Alcune considerazioni su Alberto Asor Rosa

a cura del CDEC (Centro Documentazione e Cultura Ebraica)

Su Alberto Asor Rosa, intellettuale poliedrico che ha influenzato profondamente la cultura italiana del secondo Novecento, si stanno leggendo importanti ricordi e riflessioni sui quotidiani e in rete. Lo ricordiamo con rispetto per la sua storia innovativa della letteratura italiana e per il suo impegno nella preservazione del paesaggio. Più controverso e a tratti non lineare il suo percorso politico. Sul suo libro dedicato alla Guerra (La guerra. Sulle forme attuali della convivenza umana, Einaudi, Torino 2002) sembra si preferisca tacere.
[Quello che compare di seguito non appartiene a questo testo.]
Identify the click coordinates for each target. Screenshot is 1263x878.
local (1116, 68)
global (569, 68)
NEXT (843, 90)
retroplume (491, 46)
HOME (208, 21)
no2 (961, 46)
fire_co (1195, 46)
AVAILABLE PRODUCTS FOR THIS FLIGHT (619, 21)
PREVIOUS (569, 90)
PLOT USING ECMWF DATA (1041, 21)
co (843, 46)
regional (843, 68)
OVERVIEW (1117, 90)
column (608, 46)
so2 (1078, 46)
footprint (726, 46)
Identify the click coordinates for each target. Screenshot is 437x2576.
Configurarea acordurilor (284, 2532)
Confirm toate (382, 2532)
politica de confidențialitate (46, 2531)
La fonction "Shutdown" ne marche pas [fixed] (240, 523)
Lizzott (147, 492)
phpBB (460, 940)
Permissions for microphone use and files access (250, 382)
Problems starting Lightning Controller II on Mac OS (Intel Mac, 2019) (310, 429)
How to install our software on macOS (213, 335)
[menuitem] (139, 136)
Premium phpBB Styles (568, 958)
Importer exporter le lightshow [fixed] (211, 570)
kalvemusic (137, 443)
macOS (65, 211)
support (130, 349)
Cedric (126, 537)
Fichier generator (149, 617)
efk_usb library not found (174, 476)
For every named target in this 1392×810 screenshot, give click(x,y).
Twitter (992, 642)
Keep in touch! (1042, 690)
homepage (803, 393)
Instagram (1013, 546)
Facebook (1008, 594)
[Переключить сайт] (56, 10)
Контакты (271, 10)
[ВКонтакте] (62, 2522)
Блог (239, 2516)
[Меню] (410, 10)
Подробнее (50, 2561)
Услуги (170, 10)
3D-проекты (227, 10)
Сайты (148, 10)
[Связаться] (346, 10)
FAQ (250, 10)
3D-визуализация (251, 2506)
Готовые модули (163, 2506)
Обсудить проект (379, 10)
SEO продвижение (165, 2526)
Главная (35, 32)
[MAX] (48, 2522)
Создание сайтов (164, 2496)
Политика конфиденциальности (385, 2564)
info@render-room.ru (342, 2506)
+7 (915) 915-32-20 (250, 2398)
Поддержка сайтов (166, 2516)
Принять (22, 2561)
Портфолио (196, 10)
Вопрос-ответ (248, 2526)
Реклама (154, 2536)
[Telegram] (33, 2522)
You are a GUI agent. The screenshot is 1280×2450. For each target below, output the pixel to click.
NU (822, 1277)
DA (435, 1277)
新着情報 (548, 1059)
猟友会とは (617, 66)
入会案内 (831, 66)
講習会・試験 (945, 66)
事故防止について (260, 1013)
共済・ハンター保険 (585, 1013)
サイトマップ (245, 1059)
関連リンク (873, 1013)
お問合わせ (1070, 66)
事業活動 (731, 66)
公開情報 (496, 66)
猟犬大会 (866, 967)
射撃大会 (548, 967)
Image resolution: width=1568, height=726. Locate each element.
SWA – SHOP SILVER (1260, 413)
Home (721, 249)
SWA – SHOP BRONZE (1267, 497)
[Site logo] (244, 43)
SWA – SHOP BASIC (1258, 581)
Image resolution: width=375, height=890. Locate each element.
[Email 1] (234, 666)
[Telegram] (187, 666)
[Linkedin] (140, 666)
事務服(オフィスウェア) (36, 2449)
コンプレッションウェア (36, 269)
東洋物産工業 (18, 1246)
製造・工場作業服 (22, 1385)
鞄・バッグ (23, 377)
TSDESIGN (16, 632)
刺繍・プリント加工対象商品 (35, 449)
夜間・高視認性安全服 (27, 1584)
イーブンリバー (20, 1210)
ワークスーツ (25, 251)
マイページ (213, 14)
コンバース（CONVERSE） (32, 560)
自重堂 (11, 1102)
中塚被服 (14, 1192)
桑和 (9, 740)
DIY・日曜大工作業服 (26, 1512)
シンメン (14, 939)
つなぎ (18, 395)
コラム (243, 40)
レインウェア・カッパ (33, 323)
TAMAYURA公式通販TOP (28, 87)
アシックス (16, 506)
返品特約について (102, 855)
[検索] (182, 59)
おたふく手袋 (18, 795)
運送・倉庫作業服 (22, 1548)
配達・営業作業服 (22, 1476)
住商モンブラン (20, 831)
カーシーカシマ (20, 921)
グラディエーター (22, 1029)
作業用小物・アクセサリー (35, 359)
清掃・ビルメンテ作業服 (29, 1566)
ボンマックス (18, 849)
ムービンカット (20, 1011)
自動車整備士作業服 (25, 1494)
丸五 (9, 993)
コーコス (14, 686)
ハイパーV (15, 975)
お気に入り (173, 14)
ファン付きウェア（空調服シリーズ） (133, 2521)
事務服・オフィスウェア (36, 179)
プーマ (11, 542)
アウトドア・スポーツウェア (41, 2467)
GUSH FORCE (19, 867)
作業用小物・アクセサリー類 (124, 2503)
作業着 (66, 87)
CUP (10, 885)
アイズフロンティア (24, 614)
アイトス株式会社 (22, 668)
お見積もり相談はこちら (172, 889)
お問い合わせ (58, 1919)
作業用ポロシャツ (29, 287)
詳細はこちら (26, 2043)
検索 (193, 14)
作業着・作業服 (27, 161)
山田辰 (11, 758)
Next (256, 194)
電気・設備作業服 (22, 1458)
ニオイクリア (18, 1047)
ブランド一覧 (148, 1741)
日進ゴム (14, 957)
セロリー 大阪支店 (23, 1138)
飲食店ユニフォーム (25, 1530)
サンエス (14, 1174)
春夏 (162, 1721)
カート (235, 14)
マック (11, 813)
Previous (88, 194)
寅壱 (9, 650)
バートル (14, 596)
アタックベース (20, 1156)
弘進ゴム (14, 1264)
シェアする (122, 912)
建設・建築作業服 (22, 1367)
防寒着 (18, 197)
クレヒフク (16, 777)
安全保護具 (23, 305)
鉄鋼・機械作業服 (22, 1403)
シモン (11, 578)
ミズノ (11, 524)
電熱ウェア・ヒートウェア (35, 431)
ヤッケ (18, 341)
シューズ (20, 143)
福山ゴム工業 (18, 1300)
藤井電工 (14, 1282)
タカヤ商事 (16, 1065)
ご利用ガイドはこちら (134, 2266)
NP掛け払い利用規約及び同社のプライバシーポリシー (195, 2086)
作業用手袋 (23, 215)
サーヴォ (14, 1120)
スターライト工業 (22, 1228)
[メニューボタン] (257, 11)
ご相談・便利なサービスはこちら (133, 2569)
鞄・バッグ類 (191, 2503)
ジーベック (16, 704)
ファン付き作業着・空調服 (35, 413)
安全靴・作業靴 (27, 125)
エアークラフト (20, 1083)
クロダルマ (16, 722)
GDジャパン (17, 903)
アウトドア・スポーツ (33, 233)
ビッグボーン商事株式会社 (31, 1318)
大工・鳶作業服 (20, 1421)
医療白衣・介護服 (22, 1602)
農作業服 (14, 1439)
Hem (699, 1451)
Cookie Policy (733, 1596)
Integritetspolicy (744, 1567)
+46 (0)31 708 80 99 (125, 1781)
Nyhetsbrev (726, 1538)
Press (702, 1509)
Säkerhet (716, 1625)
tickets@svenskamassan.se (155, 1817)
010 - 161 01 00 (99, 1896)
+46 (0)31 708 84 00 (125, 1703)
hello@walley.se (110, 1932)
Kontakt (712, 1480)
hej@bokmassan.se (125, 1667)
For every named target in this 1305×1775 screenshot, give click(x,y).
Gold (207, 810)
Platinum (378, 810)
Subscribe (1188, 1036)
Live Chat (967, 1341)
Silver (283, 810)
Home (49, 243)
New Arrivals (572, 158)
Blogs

A ragione. Vi si leggeva fra l’altro questo passaggio: “La storia dello Stato di Israele è la vivente testimonianza del fatto che il passato di un popolo non lo àncora necessariamente ai valori della sua tradizione e alla memoria delle proprie sofferenze. … Gli israeliani sono gli immediati discendenti degli ebrei che hanno subito i pogrom e l’olocausto, ma non conservano nulla del carattere di vittime che li ha contraddistinti nella storia: per non essere più vittime, sono entrati direttamente, – quasi senza mediazioni, – nel novero dei carnefici. … In compenso, una grande fonte del pensiero mondiale [l’ebraismo n. d. r.], più volte alternativa alla cupa gravezza e all’ossessione di dominio dell’efficientismo tecnologico occidentale, si è disseccata. L’Occidente intero è più forte per merito dell’esercito e dello Stato d’Israele. L’Occidente intero, senza pensiero ebraico, è più povero e al tempo stesso più rozzamente, banalmente totalitario. Se è mostruoso progettare la sopravvivenza di quel pensiero al prezzo della vita di milioni di persone, è altrettanto mostruoso osservare che la cessazione di quel pensiero non ha prodotto che una macchina militare-statuale delle più perfette, nel più pieno rispetto delle dinamiche occidentali di rapporto fra potere, violenza e oppressione. Olocaustus produxit exodum et exodus produxit olocaustum. Il cerchio infernale della storia umana ha compiuto un altro giro”. Sì, decisamente meglio tacerne. Che la terra gli sia lieve.